Your task: Give an exact copy of the lines of the records below, starting at the line containing "Given: Open the" and running to the end.

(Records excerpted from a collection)
..............................

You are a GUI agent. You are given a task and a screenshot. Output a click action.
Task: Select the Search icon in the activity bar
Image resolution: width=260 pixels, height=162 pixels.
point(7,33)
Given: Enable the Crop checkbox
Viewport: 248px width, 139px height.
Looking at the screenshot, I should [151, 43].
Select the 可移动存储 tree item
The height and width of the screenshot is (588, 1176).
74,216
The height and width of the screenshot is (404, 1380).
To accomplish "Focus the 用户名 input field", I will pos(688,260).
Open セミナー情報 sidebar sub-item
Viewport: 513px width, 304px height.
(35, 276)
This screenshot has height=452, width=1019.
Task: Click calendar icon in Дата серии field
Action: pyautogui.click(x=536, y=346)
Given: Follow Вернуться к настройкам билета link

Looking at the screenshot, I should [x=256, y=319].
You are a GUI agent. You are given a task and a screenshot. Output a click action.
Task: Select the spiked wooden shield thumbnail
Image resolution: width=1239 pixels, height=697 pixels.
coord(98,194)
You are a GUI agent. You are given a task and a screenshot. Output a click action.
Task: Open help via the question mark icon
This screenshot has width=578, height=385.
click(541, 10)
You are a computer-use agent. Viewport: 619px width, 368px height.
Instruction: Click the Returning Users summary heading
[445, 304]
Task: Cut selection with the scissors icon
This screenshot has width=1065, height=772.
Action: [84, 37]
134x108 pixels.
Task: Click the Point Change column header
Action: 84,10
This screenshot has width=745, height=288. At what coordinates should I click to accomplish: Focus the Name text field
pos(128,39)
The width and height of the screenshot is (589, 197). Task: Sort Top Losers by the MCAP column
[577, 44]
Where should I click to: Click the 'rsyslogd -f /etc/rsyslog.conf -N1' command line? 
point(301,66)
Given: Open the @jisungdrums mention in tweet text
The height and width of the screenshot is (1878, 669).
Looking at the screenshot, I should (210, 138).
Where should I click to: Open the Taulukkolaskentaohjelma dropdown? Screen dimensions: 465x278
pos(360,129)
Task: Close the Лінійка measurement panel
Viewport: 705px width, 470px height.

..............................

Solution to this problem:
Given: Open the @jisungdrums mention in tweet text
The height and width of the screenshot is (1878, 669).
Looking at the screenshot, I should (210, 138).
Where should I click to: Open the Taulukkolaskentaohjelma dropdown? Screen dimensions: 465x278
pos(360,129)
Task: Close the Лінійка measurement panel
Viewport: 705px width, 470px height.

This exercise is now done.